__TASK INSTRUCTIONS__:
Locate the string "width" throughout the material and copy every line in which it occurs.

__INFORMATION SHOWN__:
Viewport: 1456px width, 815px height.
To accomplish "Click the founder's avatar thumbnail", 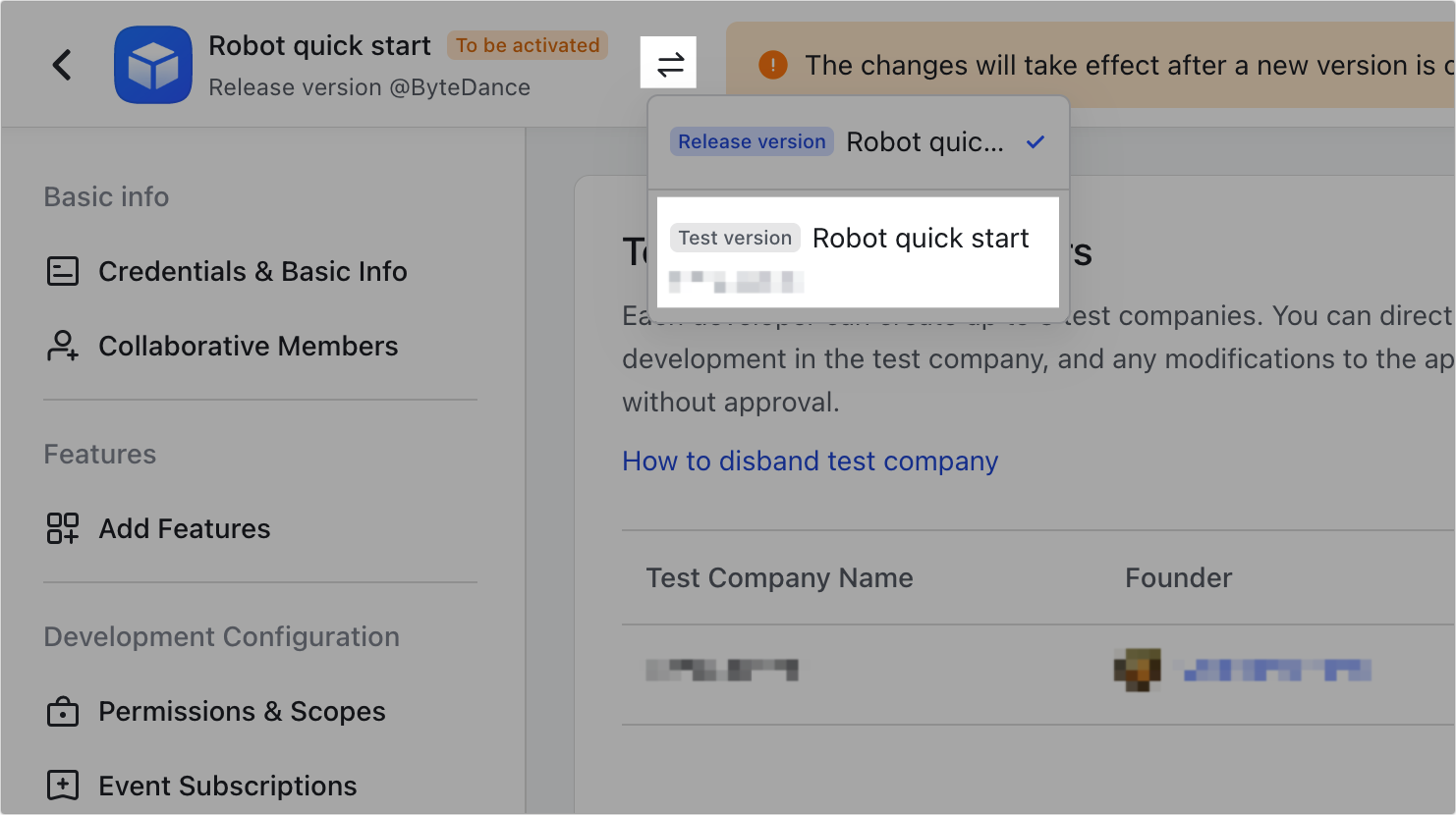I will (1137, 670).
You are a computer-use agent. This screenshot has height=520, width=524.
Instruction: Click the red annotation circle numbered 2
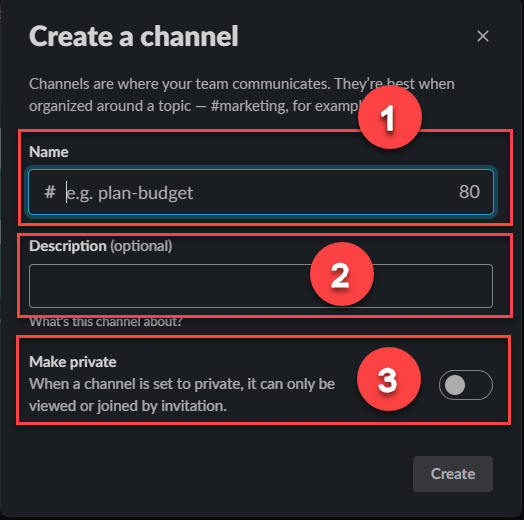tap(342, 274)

__OUTPUT OF THE TASK__:
Viewport: 1456px width, 815px height.
You are a computer-use agent. This screenshot has height=520, width=524.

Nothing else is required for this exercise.